─── Passage shown
My So-Called LifeABC

Legions of Angela Chase fans are about to have a new hero to worship. Winnie Holzman, the creator of the cult hit My S0-Called Life, will be the showrunner for the upcoming Showtime series Roadies, the pilot of which was written and directed by Cameron Crowe. In a plot reminiscent of Crowe's film Almost Famous, the ensemble comedy will take place on a rock tour across the United States, and will focus on the people who work behind the scenes. A pilot is currently in development, and according to NikkiFinke.com, if the network decides to move forward with Roadies, Holzman will take over starting with the second episode. It might not be a My So-Called Life reunion, but for fans of the show, it's still worth getting excited over. 

Though it only lasted one season, My So-Called Life has become a cult hit thanks to its honest, realistic protrayal of teenagers and the issues they deal with, and Angela Chase, Rayanne Graff, Rickie Vasquez and Jordan Catalano have turned into cultural touchstones. Since its cancellation, fans have been looking for another show that will fill the void left by the loss of their favorite characters and another teen TV show that isn't too preachy or unrealistic. And while it's been too long since the time we spent at Liberty High School for a renunion or reboot, it seems like Roadies might be just what fans need to move on. 

In subject, Roadies is nothing like My So-Called Life; where one was about regular students in a normal high school, the other will be set on a rock tour, which is perhaps the most glamourous and intriguing location imaginable. However, Roadies isn't about the celebrities on stage. It's about the regular people who do the hard work of setting up and tearing down equipment and keeping the show running smoothly. They have the least glamorous job on the tour, but they're the most in touch with reality. By focusing the show on the roadies, Holzman will be able to keep things grounded and authentic in much the same way that she was able to make Angela feel like a real person you might have hung out with. 

My So-Called LifeABC

Exploring that realism is part of the reason why it makes sense to air Roadies on a channel like Showtime, which gives the writers more freedom with what they can include. Though showbusiness is glamorous and fun, it has a dark side, and it wouldn't be realistic for the show to leave those aspects out. On Showtime, Holzman and the writers would be able to showcase some of the seedier things that happen on a rock tour, without having to worry about network standards and censors. But while many shows would glmaorize the darker elements of the rock and roll lifestyle, Holzman will likely find the right balance in order to keep things grounded and avoid showcasing twisted or disturbing things just for the sake of shock value. It might sound like an impossible feat, but if anyone will be able to keep a show about rock stars grounded, it will likely be Holzman. Plus, thanks to her work on Broadway with the hit show Wicked, she'll also be able to ensure that the show has enough flash and spectacle, without letting it overwhelm the characters at its heart. 

Moving to a more mature channel is also fitting for a follow-up show to My So-Called Life. Just as the fans of My So-Called Life have grown up and now have more adutl conflicts and concerns, so does Holzman's show. Though we're sure that Roadies will deal with the usual television issues of identity, friendship and romance, the content of the show will likely be a lot more mature, and will probably have larger consequences than many of the issues that My So-Called Life dealt with. Of course, it's thanks to that show's darker, more dramatic storylines that we can have confidence in Holzman's handling of whatever conficlts arise on Roadies, as well as her talent at giving the stories the right amount of depth and emotional weight.
──────
─── Data provided
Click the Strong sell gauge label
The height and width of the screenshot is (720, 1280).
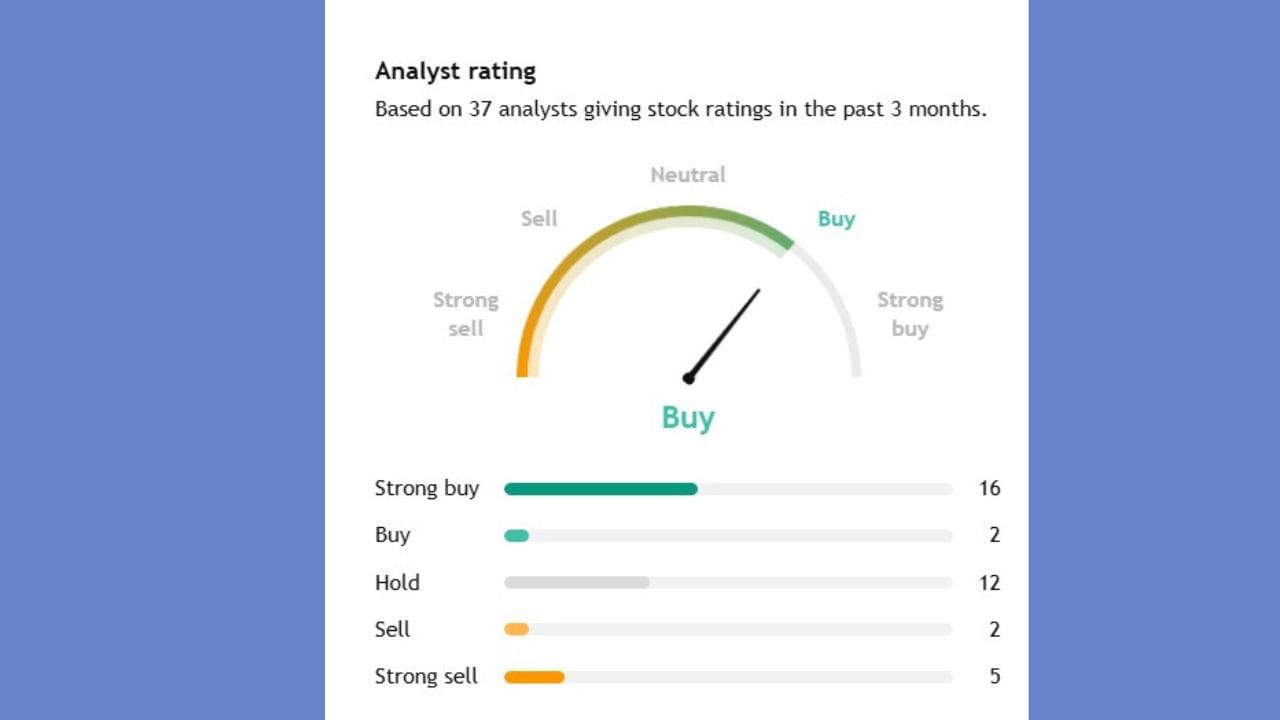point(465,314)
──────
─── Data provided
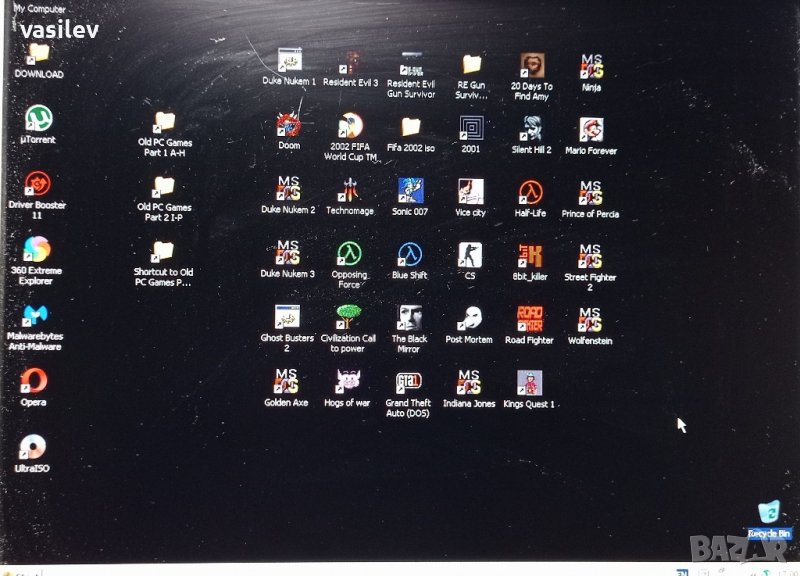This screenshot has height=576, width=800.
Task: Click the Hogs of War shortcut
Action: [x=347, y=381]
──────
■ **Task brief**
Repeat the part of the Roadies article starting with "In subject, Roadies" and going on through "hung out with.", word for word.

■ **Answer**
In subject, Roadies is nothing like My So-Called Life; where one was about regular students in a normal high school, the other will be set on a rock tour, which is perhaps the most glamourous and intriguing location imaginable. However, Roadies isn't about the celebrities on stage. It's about the regular people who do the hard work of setting up and tearing down equipment and keeping the show running smoothly. They have the least glamorous job on the tour, but they're the most in touch with reality. By focusing the show on the roadies, Holzman will be able to keep things grounded and authentic in much the same way that she was able to make Angela feel like a real person you might have hung out with.